Sure. Well, a couple of things. E commerce is not a risk. It's a real obvious trend in the industry. We're well positioned and getting better positioned.
Our brands are iconic in nature. They do still have quite an appeal to a mass audience and you see us continuing to advertise, for example, with Neutrogena and Aveeno and Tylenol. So we think those brands still hold up well in more classic marketing, although we're very present in e commerce. And products like Vogue and others that we're acquiring in the consumer space specialty kind of brands fit really well in the e commerce strategy. With respect to the second part of your question, could you just repeat that again, please?
Sorry, margins, Dominic, 20%. You got there quicker.
Yes. Well, a couple of things. I mean, obviously, we were on a long plan to improve the margins in this business. But I think as Alex often mentions, first things first. So now that the business has worked through the issues that it had in the OTC business, although it's still under a consent decree, I just want to remind you, we are focused on cost improvement programs and while at the same time investing.
So there's no particular focus or goal to get to one particular pretax operating margin number. We expect it to be competitive with the industry, which it now is, but we're obviously going to take the opportunity to invest when we can, especially as I mentioned, we're launching new products this year, so we're going to make sure we invest behind those launches and make sure they do exceptionally well right out of the gate.

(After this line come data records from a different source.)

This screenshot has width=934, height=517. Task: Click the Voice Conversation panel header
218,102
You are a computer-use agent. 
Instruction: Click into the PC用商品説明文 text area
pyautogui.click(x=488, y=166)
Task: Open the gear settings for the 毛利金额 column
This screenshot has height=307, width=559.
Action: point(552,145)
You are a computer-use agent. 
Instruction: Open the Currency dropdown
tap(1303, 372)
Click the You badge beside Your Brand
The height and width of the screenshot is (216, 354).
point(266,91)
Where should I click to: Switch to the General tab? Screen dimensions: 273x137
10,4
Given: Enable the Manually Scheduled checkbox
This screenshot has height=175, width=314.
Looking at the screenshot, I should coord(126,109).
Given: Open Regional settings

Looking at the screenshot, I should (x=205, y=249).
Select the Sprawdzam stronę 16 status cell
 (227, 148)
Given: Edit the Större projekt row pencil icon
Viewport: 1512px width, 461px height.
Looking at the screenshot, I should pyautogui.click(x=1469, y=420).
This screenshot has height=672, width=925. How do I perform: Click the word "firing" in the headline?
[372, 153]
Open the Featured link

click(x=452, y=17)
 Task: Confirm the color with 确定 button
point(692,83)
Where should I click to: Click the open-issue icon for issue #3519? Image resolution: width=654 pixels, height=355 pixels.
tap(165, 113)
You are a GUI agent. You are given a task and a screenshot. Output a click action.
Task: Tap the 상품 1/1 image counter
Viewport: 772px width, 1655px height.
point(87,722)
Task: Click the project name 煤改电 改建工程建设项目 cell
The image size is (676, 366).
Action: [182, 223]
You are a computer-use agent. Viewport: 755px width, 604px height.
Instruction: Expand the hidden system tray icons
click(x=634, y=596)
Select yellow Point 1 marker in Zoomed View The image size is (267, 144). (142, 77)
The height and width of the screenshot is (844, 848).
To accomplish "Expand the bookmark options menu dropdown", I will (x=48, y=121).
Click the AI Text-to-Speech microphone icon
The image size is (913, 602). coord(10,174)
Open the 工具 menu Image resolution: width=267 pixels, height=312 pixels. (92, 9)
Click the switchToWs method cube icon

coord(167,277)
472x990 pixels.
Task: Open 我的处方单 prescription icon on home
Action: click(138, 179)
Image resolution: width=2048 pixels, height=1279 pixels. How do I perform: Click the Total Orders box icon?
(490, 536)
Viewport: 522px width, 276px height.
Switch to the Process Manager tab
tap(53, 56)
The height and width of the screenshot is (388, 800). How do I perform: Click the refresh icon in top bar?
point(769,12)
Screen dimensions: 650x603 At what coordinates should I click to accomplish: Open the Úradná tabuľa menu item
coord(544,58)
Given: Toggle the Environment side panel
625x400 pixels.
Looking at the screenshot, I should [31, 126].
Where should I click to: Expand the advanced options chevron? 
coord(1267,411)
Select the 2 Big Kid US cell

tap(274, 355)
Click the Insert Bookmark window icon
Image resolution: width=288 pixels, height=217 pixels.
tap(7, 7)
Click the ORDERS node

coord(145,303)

Great. Thank you, David. And thanks for everyone for their questions and apologies to those we couldn't get to today. I'll now turn it back over to Dominic for some closing comments.
Thanks, Joe. Well, as I noted earlier, we are confident in our guidance for 2017, and we're optimistic for the future. I would like to take this moment to recognize and thank all of our associates around the world for their important contributions and dedication to the success of Johnson and Johnson. Thank you for your time this morning. I look forward to updating you on our progress throughout the year, and I hope to see you all at our Pharmaceutical Business Review Meeting on May 17.
Thanks, and have a great day.
Thank you, ladies and gentlemen. And this concludes today's Johnson and Johnson's 1st quarter 2017 earnings conference call. You may now disconnect and have a wonderful day.